Recorded data

========================================

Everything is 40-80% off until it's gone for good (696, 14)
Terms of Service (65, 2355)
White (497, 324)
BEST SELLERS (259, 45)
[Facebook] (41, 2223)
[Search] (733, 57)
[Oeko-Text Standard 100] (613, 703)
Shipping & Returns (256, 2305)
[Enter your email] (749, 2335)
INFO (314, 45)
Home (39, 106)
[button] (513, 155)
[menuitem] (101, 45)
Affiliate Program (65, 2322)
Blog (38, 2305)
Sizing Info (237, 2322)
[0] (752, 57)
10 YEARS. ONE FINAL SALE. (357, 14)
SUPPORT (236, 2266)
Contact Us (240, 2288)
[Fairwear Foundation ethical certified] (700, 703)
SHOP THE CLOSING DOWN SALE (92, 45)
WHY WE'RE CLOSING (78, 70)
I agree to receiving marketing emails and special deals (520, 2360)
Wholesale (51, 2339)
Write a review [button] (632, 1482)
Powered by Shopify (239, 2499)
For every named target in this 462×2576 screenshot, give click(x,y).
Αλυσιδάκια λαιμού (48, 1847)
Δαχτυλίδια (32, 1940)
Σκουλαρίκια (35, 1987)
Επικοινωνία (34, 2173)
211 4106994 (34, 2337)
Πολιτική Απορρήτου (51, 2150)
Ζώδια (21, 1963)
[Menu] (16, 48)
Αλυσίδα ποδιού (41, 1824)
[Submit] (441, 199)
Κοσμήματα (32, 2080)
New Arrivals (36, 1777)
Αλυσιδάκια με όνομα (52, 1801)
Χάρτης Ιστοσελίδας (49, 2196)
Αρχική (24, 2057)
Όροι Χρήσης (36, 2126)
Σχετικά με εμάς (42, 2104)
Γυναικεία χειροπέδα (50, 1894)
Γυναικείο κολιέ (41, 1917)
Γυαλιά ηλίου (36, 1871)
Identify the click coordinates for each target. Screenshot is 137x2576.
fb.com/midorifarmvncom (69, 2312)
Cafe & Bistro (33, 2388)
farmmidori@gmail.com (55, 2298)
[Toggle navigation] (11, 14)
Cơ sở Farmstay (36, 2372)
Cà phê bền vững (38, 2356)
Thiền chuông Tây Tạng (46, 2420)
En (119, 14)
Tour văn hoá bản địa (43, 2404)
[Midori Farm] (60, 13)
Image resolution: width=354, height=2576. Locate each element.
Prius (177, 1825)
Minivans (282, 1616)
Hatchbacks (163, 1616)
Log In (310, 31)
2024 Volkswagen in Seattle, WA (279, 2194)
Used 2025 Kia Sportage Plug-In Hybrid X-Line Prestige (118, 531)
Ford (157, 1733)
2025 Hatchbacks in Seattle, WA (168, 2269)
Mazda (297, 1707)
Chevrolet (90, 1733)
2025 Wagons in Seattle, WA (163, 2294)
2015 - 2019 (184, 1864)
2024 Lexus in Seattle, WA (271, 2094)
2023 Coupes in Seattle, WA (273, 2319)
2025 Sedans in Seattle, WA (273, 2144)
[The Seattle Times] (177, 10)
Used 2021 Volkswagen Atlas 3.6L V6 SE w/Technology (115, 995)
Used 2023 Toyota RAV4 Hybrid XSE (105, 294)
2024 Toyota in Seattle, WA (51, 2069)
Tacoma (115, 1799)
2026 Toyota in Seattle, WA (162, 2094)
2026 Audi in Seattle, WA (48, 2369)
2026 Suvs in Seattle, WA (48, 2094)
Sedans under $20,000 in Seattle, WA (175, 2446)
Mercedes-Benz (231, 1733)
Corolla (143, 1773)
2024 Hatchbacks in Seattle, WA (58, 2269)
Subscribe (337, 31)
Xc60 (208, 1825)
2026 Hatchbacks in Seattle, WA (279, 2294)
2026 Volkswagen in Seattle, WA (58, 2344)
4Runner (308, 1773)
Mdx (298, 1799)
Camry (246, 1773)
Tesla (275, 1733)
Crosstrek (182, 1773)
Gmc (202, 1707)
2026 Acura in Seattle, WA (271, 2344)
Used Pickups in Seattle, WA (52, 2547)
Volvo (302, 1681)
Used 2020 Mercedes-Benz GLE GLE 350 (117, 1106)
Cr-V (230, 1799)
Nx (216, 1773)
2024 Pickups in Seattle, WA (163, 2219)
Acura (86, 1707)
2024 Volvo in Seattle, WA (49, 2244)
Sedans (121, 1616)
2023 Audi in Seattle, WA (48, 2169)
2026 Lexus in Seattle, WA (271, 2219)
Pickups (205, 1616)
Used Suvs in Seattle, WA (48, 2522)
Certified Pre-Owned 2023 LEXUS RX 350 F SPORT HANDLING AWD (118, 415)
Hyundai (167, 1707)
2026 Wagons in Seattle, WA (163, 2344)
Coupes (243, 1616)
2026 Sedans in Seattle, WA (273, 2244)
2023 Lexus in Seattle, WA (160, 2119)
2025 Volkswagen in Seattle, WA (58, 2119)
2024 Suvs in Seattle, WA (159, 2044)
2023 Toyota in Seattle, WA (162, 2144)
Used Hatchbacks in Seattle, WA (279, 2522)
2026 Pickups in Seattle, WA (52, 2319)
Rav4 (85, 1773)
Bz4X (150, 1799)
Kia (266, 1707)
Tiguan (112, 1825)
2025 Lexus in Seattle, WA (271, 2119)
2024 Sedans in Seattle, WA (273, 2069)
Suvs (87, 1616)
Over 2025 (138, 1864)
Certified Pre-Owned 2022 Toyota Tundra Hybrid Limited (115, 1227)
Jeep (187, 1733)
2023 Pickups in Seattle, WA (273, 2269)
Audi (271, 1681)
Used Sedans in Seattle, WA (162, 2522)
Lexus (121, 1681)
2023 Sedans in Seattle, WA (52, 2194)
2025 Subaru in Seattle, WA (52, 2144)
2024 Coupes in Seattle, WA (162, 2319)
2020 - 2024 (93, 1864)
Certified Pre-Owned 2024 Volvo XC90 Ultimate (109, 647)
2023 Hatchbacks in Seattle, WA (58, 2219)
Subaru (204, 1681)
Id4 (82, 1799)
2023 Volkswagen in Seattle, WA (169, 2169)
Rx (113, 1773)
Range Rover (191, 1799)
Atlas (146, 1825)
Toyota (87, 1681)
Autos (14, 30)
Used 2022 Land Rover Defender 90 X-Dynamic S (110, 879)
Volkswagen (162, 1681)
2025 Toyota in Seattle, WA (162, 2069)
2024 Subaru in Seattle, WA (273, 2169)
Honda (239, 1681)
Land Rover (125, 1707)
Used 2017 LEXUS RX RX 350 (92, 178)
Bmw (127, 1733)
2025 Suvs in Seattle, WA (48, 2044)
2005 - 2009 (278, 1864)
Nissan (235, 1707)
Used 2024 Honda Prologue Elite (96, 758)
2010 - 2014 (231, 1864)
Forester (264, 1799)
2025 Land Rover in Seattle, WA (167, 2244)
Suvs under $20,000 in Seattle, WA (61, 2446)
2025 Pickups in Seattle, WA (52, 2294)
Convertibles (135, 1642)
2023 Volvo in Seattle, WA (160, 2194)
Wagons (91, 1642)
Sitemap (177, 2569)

========================================

(Problem to solve): Transcribe, exactly as written, all lines of the entries above from the first to the one containing "Write a review [button] (632, 1482)", and no more.

(Answer space):
Everything is 40-80% off until it's gone for good (696, 14)
Terms of Service (65, 2355)
White (497, 324)
BEST SELLERS (259, 45)
[Facebook] (41, 2223)
[Search] (733, 57)
[Oeko-Text Standard 100] (613, 703)
Shipping & Returns (256, 2305)
[Enter your email] (749, 2335)
INFO (314, 45)
Home (39, 106)
[button] (513, 155)
[menuitem] (101, 45)
Affiliate Program (65, 2322)
Blog (38, 2305)
Sizing Info (237, 2322)
[0] (752, 57)
10 YEARS. ONE FINAL SALE. (357, 14)
SUPPORT (236, 2266)
Contact Us (240, 2288)
[Fairwear Foundation ethical certified] (700, 703)
SHOP THE CLOSING DOWN SALE (92, 45)
WHY WE'RE CLOSING (78, 70)
I agree to receiving marketing emails and special deals (520, 2360)
Wholesale (51, 2339)
Write a review [button] (632, 1482)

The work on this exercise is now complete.